Periodic Reporting for period 3 - whyBOTher (Why does Clostridium botulinum kill? – In search for botulinum neurotoxin regulators)
Reporting period: 2020-01-01 to 2021-06-30
Bacterial toxins cause devastating diseases in humans and animals, ranging from necrotic enteritis to gas gangrene and tetraplegia. While toxin synthesis probably offers bacteria a selective advantage in competitive or hostile settings, toxigenesis is likely to represent a fitness cost to the bacterium. Therefore, bacterial populations probably adjust toxin production to competing metabolic requirements, and non-competitive environments select for phenotypes with silenced toxin production machinery. Understanding the genetic and cellular strategies bacteria use to attenuate toxin production in response to their environment is a key to interventions for disease prevention, antitoxin and vaccine development, and food and feed preservation. The overall objective is to understand the process of bacterial toxin production in its entirety, including the environmental and nutritional triggers that provoke or discourage bacteria to toxin production; how bacterial cultures coordinate toxin production and related or coupled traits; which genetic, regulatory and metabolic events direct the synthesis of toxins; how toxins are synthesized and transported; and eventually, why toxins are produced.
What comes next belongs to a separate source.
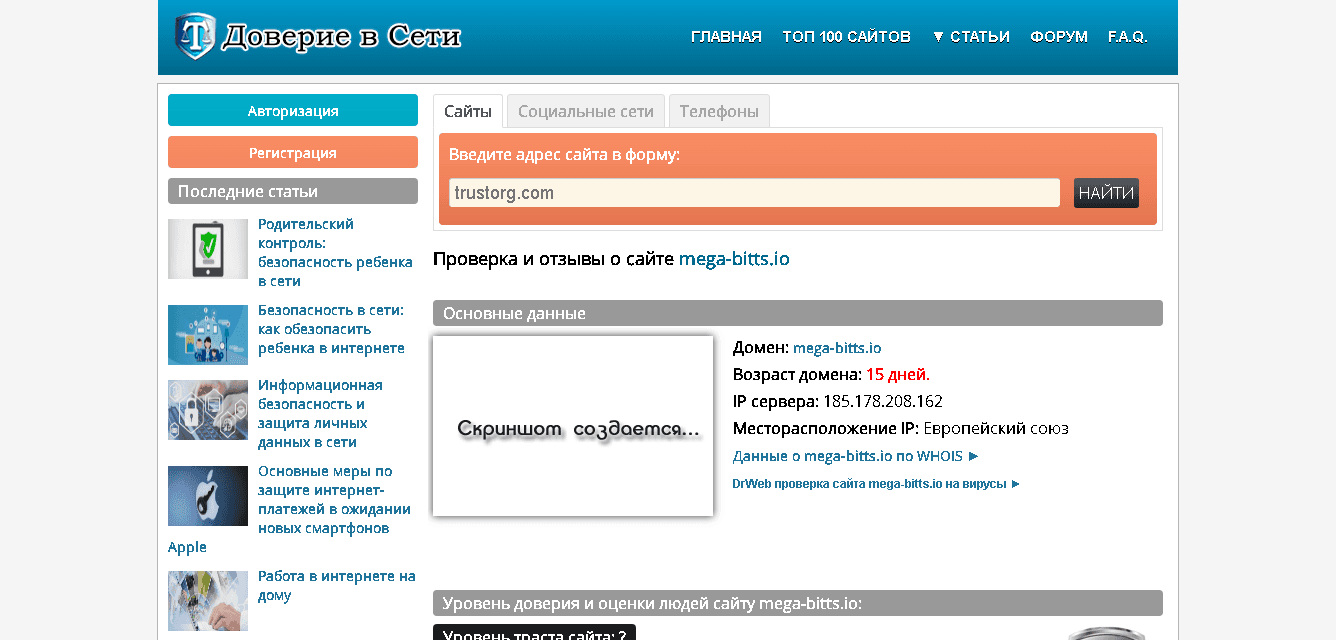Select the 'Сайты' tab
This screenshot has height=640, width=1336.
[x=468, y=111]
Work performed from the beginning of the project to the end of the period covered by the report and main results achieved so far
The work has focused on validation and refining research materials and methods, and on elucidating heterogeneity in bacterial cell populations and identifying novel regulators of toxin production.
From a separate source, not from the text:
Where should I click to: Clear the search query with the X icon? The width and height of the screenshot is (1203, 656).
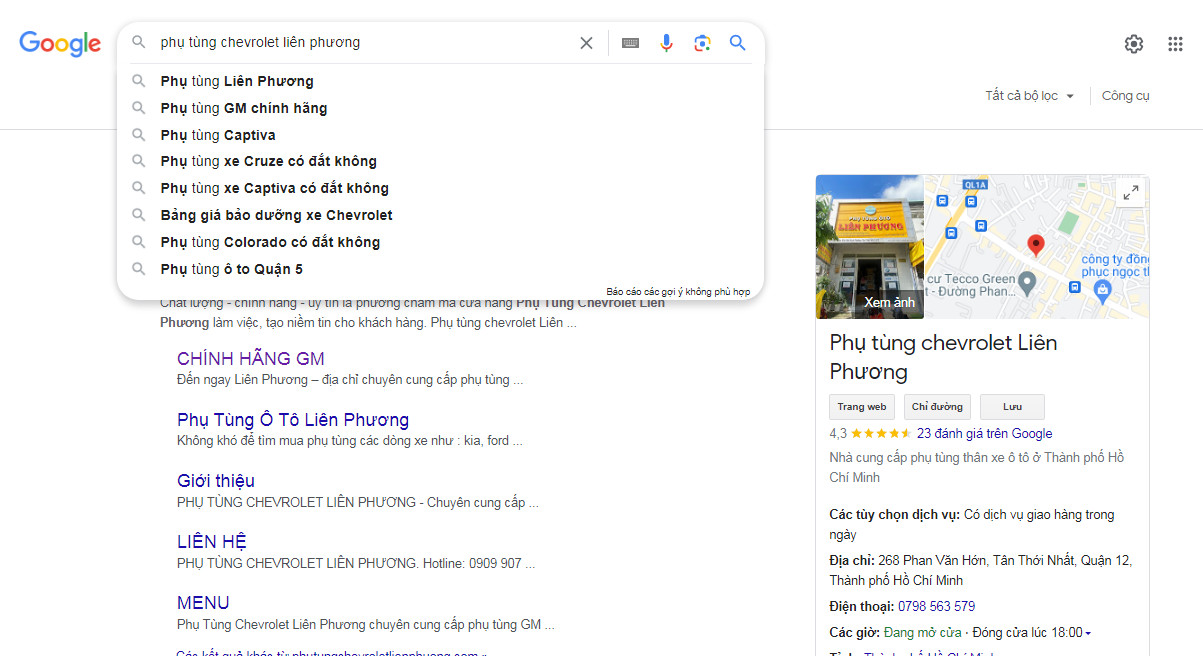tap(586, 43)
Progress beyond the state of the art and expected potential impact (including the socio-economic impact and the wider societal implications of the project so far)
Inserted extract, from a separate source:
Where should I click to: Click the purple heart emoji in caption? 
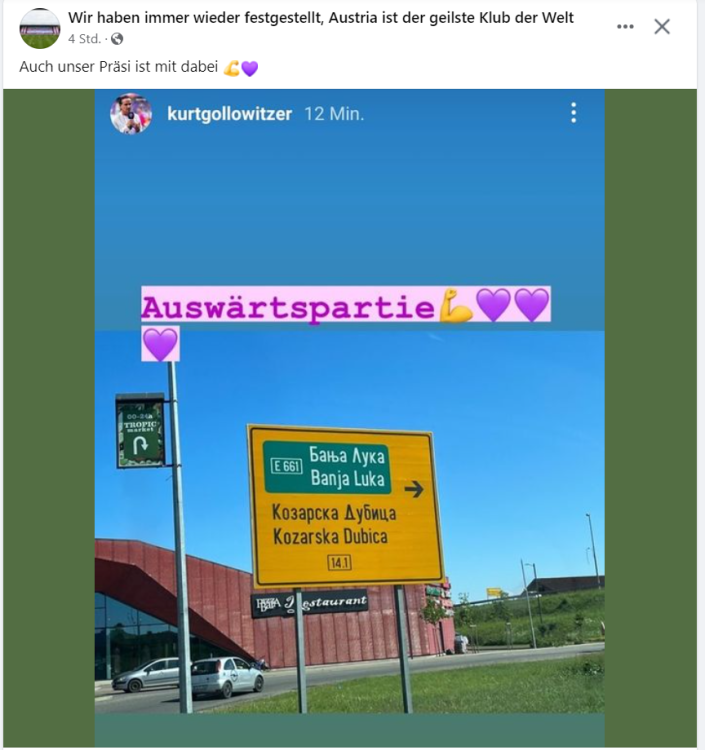[x=250, y=68]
Research on bacterial toxigenesis is mostly based on population-level net measurements of bacterial growth, gene expression, and toxin synthesis. These measurements are noisy and unstable, and mostly allow the study of all-on and all-off traits, whereas subtle links between weak traits get often missed. Single-cell biology provides a higher level of resolution to research on bacterial toxigenesis and allows detection of toxin gene activity or localization of toxin, and related traits, in individual cells. This allows matching of multiple traits and identification of variable trait patterns or weak links between traits. This gives hints to novel regulatory mechanisms, which is turn is a key to understanding cellular processes and, eventually, controlling toxigenesis.